RECORD LIST –
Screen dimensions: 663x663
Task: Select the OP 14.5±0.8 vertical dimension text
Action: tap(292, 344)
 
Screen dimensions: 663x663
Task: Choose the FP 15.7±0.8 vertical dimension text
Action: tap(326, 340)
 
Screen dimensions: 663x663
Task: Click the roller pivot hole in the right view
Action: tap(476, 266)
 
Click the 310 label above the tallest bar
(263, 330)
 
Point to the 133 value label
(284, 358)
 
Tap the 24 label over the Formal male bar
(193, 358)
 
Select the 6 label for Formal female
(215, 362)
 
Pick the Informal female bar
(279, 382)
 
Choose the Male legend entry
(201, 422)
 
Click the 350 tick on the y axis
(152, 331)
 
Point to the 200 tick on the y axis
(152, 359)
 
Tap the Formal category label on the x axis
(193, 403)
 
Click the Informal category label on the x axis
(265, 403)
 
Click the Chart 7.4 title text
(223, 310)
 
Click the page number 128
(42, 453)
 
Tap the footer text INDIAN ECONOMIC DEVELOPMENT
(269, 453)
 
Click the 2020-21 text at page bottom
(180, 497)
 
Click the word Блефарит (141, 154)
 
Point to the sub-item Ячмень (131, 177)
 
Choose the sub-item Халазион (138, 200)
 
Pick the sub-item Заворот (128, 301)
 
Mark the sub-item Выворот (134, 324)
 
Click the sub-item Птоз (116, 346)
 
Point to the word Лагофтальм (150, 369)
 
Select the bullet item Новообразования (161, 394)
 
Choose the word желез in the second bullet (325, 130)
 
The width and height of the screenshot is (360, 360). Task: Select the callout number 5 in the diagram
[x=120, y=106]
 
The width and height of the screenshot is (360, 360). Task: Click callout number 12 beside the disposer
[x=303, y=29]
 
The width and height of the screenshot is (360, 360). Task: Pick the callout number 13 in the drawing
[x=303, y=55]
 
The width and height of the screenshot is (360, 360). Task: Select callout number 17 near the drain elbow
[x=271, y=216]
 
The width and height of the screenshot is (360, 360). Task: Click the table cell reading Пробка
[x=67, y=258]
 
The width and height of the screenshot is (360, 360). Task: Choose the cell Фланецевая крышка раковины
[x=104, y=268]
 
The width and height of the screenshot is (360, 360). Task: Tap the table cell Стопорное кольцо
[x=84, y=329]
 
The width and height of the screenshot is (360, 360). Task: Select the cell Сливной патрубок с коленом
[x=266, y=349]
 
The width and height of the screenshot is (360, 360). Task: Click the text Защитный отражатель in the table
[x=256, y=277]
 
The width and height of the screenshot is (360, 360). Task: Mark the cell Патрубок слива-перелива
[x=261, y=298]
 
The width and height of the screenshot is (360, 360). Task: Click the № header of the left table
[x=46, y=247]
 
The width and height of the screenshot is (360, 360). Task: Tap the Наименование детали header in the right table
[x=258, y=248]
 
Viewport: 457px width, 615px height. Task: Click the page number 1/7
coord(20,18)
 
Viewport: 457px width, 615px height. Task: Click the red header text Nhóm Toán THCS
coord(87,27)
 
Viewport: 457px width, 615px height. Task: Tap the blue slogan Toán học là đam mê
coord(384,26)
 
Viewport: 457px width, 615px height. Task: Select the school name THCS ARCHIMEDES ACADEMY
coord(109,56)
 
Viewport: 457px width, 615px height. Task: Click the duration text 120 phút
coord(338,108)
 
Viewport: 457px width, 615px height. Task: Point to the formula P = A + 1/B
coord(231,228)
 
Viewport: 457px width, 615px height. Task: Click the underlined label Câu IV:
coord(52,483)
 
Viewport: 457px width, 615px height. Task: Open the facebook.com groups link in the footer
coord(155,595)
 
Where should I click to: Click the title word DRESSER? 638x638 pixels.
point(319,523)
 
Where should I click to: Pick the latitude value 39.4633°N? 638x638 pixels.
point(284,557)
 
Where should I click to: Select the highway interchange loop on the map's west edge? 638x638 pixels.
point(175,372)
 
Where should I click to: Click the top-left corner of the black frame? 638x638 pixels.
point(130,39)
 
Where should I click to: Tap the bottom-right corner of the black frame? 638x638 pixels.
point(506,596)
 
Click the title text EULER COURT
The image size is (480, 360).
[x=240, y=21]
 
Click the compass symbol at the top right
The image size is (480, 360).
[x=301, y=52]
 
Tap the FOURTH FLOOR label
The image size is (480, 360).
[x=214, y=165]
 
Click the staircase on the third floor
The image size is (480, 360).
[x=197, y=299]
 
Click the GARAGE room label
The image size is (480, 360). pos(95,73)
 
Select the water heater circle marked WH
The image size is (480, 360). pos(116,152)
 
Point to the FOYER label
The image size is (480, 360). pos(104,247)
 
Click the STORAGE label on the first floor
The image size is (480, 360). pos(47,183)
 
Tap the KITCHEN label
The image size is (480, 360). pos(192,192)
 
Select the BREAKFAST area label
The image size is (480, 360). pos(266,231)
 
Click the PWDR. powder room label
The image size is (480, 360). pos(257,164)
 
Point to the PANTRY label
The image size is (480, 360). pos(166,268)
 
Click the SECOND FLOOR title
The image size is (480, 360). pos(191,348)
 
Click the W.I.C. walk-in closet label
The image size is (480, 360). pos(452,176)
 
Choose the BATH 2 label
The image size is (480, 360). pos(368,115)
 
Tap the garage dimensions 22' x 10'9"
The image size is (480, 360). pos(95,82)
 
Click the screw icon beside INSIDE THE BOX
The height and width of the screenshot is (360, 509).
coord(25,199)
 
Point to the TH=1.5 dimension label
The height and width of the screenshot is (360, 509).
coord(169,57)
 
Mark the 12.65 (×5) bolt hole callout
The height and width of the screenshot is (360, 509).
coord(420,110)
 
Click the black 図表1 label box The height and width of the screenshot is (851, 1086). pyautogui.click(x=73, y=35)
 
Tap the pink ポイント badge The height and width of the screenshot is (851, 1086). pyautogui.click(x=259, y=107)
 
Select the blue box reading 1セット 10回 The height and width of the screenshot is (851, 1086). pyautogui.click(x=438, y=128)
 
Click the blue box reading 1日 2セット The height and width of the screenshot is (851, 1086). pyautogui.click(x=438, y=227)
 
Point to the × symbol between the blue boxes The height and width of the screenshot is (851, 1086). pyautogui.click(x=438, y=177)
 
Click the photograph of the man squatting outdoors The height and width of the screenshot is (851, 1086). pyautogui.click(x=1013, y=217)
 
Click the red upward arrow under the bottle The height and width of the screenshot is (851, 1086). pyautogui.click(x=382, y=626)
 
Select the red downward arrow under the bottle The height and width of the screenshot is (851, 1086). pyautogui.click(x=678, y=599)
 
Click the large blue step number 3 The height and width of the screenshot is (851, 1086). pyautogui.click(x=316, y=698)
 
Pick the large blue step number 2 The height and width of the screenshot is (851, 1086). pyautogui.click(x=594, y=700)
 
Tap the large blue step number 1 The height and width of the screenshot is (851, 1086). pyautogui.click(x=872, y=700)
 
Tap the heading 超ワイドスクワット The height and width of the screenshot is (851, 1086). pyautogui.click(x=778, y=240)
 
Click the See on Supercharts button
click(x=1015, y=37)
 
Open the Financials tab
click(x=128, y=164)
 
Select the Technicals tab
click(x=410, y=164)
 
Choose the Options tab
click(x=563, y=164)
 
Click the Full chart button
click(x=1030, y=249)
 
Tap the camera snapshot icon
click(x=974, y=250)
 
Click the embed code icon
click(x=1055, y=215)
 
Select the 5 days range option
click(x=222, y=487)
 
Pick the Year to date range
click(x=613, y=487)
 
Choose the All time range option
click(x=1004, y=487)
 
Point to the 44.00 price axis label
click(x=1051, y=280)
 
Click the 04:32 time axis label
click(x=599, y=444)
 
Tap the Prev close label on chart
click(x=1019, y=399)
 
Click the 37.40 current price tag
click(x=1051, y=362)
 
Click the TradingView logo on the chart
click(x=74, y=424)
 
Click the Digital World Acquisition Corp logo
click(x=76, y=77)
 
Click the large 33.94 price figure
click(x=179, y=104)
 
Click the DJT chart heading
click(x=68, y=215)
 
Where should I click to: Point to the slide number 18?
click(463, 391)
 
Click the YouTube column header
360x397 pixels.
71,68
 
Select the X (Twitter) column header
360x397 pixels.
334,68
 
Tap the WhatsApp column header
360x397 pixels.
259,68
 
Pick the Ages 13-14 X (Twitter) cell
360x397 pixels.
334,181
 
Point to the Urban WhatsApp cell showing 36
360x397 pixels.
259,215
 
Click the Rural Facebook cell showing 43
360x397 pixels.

EXERCISE OBJECTIVE – In the lines running from the one containing "Click the TradingView logo on the chart" through the end of the lines, switch "column header" to "column title" and give those lines again with nothing else changed.

THE OUTPUT –
Click the TradingView logo on the chart
click(x=74, y=424)
 
Click the Digital World Acquisition Corp logo
click(x=76, y=77)
 
Click the large 33.94 price figure
click(x=179, y=104)
 
Click the DJT chart heading
click(x=68, y=215)
 
Where should I click to: Point to the slide number 18?
click(463, 391)
 
Click the YouTube column title
360x397 pixels.
71,68
 
Select the X (Twitter) column title
360x397 pixels.
334,68
 
Tap the WhatsApp column title
360x397 pixels.
259,68
 
Pick the Ages 13-14 X (Twitter) cell
360x397 pixels.
334,181
 
Point to the Urban WhatsApp cell showing 36
360x397 pixels.
259,215
 
Click the Rural Facebook cell showing 43
360x397 pixels.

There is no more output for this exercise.